5. IN BRUGES (2008) dir. Martin McDonagh

Two Irish assassins hide out in Bruges after a hired killing goes horribly wrong, one of them a gruff wizened veteran who has seen it all (Brendan Gleeson) and the second is a hot-headed young shot wracked with guilt and antsy over their shared confinement (Colin Farrell). What could possibly go wrong? Things inevitably go south, but the way the movie gets there is highly inventive and dictated much more by who the principal characters are than by any plot dictates. In Bruges is also as much a meditation on guilt and redemption as it is an action thriller and features Gleeson and Farrell at their absolute best as they eventually end up tearing apart and shooting up one of the most beautiful cities in the world. Ralph Fiennes unexpected performance is simply the icing on the cake.

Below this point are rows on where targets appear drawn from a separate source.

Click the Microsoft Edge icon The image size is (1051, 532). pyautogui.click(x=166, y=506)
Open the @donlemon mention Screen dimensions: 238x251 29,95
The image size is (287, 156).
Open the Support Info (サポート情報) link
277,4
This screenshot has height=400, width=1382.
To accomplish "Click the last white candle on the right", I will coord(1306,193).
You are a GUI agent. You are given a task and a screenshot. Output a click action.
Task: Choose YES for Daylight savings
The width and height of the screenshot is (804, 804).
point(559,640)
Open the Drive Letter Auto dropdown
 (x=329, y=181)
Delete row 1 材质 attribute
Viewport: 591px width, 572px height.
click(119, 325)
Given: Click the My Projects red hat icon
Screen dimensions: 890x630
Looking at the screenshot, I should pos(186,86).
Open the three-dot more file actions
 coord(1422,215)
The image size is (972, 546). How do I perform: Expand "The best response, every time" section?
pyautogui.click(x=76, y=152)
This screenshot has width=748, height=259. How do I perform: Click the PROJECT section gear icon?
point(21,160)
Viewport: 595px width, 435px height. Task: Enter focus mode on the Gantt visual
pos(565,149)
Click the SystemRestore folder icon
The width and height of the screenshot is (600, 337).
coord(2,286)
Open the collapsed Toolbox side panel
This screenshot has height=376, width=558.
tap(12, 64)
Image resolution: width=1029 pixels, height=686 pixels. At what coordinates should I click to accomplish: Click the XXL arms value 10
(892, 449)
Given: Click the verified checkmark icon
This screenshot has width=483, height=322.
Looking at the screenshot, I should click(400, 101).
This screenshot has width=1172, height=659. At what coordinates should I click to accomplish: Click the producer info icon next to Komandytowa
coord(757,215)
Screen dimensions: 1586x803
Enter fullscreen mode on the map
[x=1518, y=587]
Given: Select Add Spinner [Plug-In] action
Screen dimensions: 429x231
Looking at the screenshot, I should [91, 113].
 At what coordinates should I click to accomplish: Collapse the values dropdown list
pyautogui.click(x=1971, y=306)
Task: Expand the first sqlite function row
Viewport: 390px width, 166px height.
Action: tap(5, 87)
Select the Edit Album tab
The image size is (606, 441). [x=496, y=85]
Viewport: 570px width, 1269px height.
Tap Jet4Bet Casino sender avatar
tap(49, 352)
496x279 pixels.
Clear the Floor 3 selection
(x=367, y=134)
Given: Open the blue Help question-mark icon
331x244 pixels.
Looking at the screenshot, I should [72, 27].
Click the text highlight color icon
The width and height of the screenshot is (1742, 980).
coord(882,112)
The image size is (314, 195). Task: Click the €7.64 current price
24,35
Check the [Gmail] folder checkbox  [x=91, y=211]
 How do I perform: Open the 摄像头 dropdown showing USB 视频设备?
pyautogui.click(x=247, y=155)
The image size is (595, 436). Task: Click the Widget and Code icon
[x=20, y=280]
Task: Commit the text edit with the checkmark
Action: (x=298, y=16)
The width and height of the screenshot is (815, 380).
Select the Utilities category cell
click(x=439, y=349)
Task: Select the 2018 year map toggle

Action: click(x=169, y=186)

4. DRIVE (2011) dir. Nicholas Wending Refn

The opening chase of this movie is worth the price of admission alone. Where lesser heist movies might try and settle for high-speed chases, multiple crashes, and several explosions, this chase is all about a strategic game of chess in which the cold-as-ice getaway driver (Ryan Gosling) outsmarts what seems to be the entire LAPD without ever breaking a sweat. By the time the heavy ’80s synth score kicks in at the end of this scene, we know everything we need to know about the nameless driver. Though he is outwardly vacuous, he is probably smarter than you, definitely more dangerous than you can imagine, and undoubtedly much, much cooler than you.


3. THE DEPARTED (2006) dir. Martin Scorsese

Sure, it is undeniable that Scorsese winning all of his Oscars for this movie was more a case of the Academy ratifying its past mistakes than anything about the movie itself, but that line of thinking detracts from the fact that hands down this is the best mob movie made this century. It is also the paragon of casting, starting at the top with Jack Nicholson as the deadly Irish mob boss, the dual-agents of Leonardo DiCaprio and Matt Damon in their respective organizations, and a cavalcade of supporting actors led by Mark Wahlberg, Martin Sheen, Alec Baldwin, and Vera Farmiga who help infuse this gritty tale with more than enough of the murky morality needed to make this a truly great Boston mob film.


2. ZODIAC (2007) dir. David Fincher

Zodiac is an exercise in procedure and proper order. When the Zodiac Killer drops off an encrypted letter to the San Francisco Chronicle taunting the police over their failure to capture him it sets off a chain of events in which a wide and varied crew of people try to investigate and unearth the killer’s identity. It is a crew led by extremely intelligent, brave, and determined people who go through extreme lengths and even putting themselves in danger in order to shake the killer loose. And yet, what is so fascinating and frustrating about this movie is that ultimately it is about the best efforts of the brightest people coming up short and the wreckage that that failure leaves behind in their lives.


1. NO COUNTRY FOR OLD MEN (2007) dir. Joel and Ethan Coen 

The classic film-noir is typically one that, despite its potential glamorizing of the underground life, is ultimately a genre that is most interested in the maintaining of social order. Bad guys get caught and killed, the good guys survive, the innocent are protected or avenged, and the world is a slightly better place by the end of the film than it was in the beginning. And while there have been films previously that chipped away at that mythos, nothing has so thoroughly demythologized the morals and mores of the crime film more than No Country For Old Men. Here the one that need to be protected by the good guys are barely worth protecting, the good guy whose worldview is black and white hardly knows what to make of the contemporary world, and the bad guy is such a purely evil person that he defies comprehension and reasoning. And after all the dust is settled, what we are left with is a dark crime thriller in which there are no heroes but plenty of bodies in its wake. It is arguably the best Coen film ever made, and that is truly saying something.